**Work request**
Your response should be the complete listing, returned exactly as written.

-----

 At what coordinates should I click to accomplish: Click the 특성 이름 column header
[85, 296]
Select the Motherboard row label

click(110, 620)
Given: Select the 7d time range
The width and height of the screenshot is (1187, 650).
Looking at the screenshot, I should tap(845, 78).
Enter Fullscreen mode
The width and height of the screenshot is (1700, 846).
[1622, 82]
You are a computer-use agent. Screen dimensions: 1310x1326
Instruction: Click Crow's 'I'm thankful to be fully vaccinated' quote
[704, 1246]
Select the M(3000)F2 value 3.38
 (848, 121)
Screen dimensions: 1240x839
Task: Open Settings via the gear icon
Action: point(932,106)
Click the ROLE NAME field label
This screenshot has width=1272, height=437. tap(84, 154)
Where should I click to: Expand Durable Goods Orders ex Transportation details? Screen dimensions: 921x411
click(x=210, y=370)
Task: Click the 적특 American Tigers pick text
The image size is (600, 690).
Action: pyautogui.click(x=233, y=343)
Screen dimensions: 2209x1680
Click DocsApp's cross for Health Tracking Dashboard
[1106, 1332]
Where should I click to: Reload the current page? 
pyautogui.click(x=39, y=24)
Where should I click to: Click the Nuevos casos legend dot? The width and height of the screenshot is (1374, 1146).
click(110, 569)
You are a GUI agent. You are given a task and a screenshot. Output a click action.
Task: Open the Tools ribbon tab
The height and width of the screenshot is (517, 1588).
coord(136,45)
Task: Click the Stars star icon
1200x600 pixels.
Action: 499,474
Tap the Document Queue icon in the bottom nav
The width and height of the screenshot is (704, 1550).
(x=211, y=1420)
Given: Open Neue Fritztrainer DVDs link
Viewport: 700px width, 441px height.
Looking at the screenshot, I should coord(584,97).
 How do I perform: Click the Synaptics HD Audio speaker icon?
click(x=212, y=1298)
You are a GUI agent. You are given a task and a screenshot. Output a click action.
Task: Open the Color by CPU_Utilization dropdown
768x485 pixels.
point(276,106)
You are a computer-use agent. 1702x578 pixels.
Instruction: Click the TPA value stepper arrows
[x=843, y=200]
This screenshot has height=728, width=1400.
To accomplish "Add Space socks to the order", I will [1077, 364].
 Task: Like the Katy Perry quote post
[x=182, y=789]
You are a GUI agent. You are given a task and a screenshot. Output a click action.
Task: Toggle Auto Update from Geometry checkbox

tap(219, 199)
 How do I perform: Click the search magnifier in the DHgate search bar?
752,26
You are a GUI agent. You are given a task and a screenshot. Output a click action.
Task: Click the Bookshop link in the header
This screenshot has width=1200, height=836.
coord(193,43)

-----

**Answer**
 At what coordinates should I click to accomplish: Click the 특성 이름 column header
[85, 296]
Select the Motherboard row label

click(110, 620)
Given: Select the 7d time range
The width and height of the screenshot is (1187, 650).
Looking at the screenshot, I should tap(845, 78).
Enter Fullscreen mode
The width and height of the screenshot is (1700, 846).
[1622, 82]
You are a computer-use agent. Screen dimensions: 1310x1326
Instruction: Click Crow's 'I'm thankful to be fully vaccinated' quote
[704, 1246]
Select the M(3000)F2 value 3.38
 (848, 121)
Screen dimensions: 1240x839
Task: Open Settings via the gear icon
Action: point(932,106)
Click the ROLE NAME field label
This screenshot has width=1272, height=437. tap(84, 154)
Where should I click to: Expand Durable Goods Orders ex Transportation details? Screen dimensions: 921x411
click(x=210, y=370)
Task: Click the 적특 American Tigers pick text
The image size is (600, 690).
Action: pyautogui.click(x=233, y=343)
Screen dimensions: 2209x1680
Click DocsApp's cross for Health Tracking Dashboard
[1106, 1332]
Where should I click to: Reload the current page? 
pyautogui.click(x=39, y=24)
Where should I click to: Click the Nuevos casos legend dot? The width and height of the screenshot is (1374, 1146).
click(110, 569)
You are a GUI agent. You are given a task and a screenshot. Output a click action.
Task: Open the Tools ribbon tab
The height and width of the screenshot is (517, 1588).
coord(136,45)
Task: Click the Stars star icon
1200x600 pixels.
Action: 499,474
Tap the Document Queue icon in the bottom nav
The width and height of the screenshot is (704, 1550).
(x=211, y=1420)
Given: Open Neue Fritztrainer DVDs link
Viewport: 700px width, 441px height.
Looking at the screenshot, I should coord(584,97).
 How do I perform: Click the Synaptics HD Audio speaker icon?
click(x=212, y=1298)
You are a GUI agent. You are given a task and a screenshot. Output a click action.
Task: Open the Color by CPU_Utilization dropdown
768x485 pixels.
point(276,106)
You are a computer-use agent. 1702x578 pixels.
Instruction: Click the TPA value stepper arrows
[x=843, y=200]
This screenshot has height=728, width=1400.
To accomplish "Add Space socks to the order", I will [1077, 364].
 Task: Like the Katy Perry quote post
[x=182, y=789]
You are a GUI agent. You are given a task and a screenshot. Output a click action.
Task: Toggle Auto Update from Geometry checkbox

tap(219, 199)
 How do I perform: Click the search magnifier in the DHgate search bar?
752,26
You are a GUI agent. You are given a task and a screenshot. Output a click action.
Task: Click the Bookshop link in the header
This screenshot has width=1200, height=836.
coord(193,43)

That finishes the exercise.